Losses in the region came after all three major U.S. indexes closed lower, despite notching gains earlier in the session, as technology stocks weighed on the broader markets. The drop in large cap tech names saw the Nasdaq composite fall 2.93 percent.
Facebook shares tumbled after Bank of America Merrill Lynch cut its price target on the stock for the second time in five days. Other tech favorites, including Amazon, Netflix and Alphabet, also fell sharply.
Apart from tech sector troubles, trade-related issues returned to the spotlight as investors focused on a Bloomberg News report that the Trump administration was considering using an existing emergency law to limit Chinese investment in technologies regarded as sensitive.
While the report wasn't exactly "new news," given the Trump administration's recent move to block a proposed Broadcom-Qualcomm deal on national security concerns, it was "enough for investors to become defensive again," David de Garis, director of economics at National Australia Bank, said in a morning note.
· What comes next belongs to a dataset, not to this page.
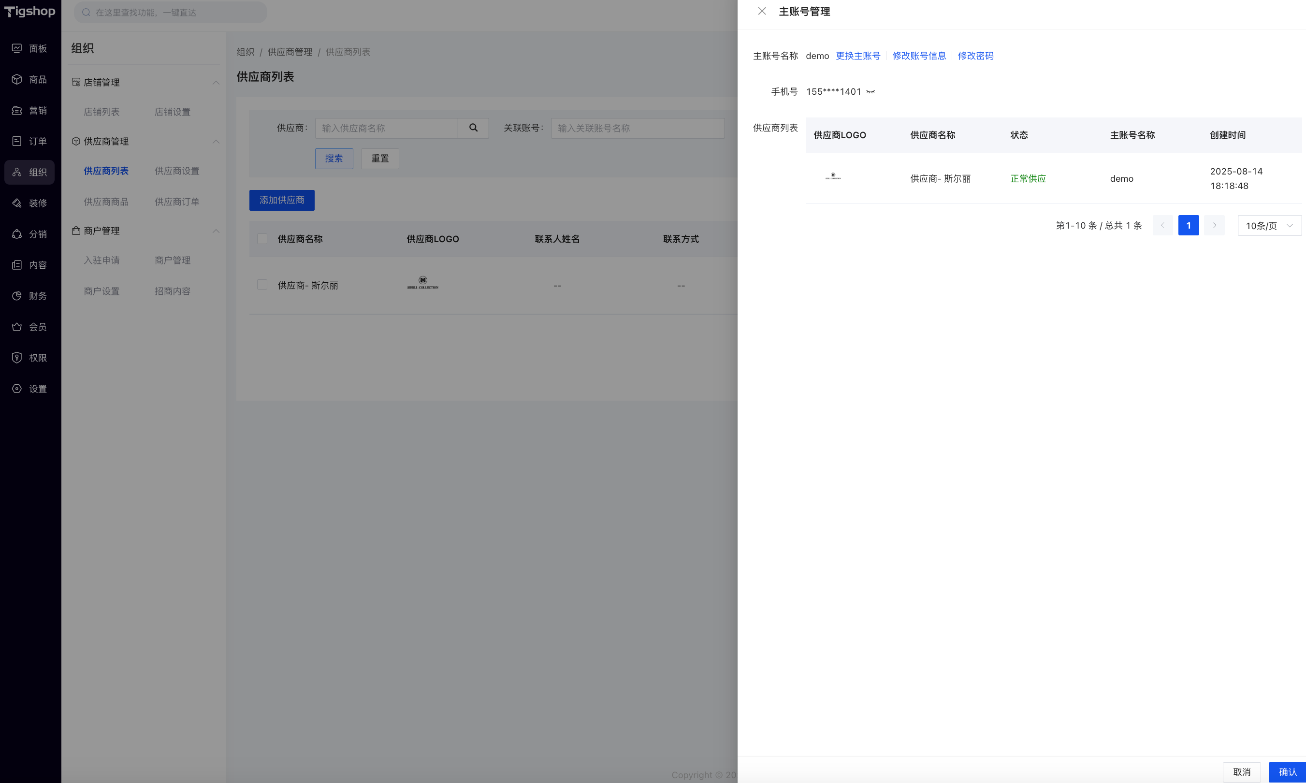Open 供应商设置 submenu item
The height and width of the screenshot is (783, 1306).
tap(177, 171)
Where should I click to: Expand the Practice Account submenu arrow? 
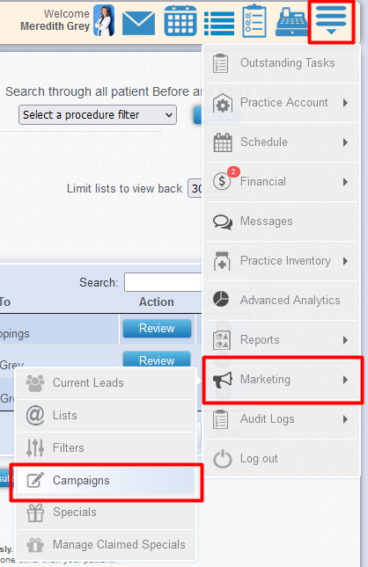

Still, the overnight declines were not indicative of the broader economy, Colin Graham, CIO of multi-asset solutions at Eastspring Investments said.
"I think that the tech stocks had become detached from what's going on in the real economy ... But, for us, the underlying economy is still fine. We've seen some weakness in some of the survey data, but they're coming from very high levels," Graham told CNBC's "Capital Connection."
Stocks in Asia and Europe had bounced in the last session after U.S. and Chinese officials made conciliatory comments on Monday that suggested there could be some positive developments on trade.
In individual stocks, shares of Hong Kong-listed BYD Company sank 10.96 percent by 3:06 p.m. HK/SIN after the company reported Tuesday that its full-year profit declined 19.5 percent. It also said first-quarter net profit was expected to be pressured after a reduction in new energy vehicle subsidies.
Meanwhile, SoftBank Group and Saudi Arabia announced on Wednesday they were developing the world's largest solar power generation project, which is expected to cost $200 billion through 2030. Shares of SoftBank closed down 4.01 percent.
In currencies, the dollar index, which tracks the greenback against a basket of currencies, extended overnight gains to trade at 89.431 at 2:42 p.m. HK/SIN. The index had touched a five-week low in the overnight session.
Against the yen, the dollar firmed to trade at 105.65.
On the commodities front, oil prices extended losses after edging lower overnight. U.S. West Texas Intermediate crude futures slipped 0.93 percent to trade at $64.64 per barrel and Brent crude futures declined 0.83 percent to trade at $69.53.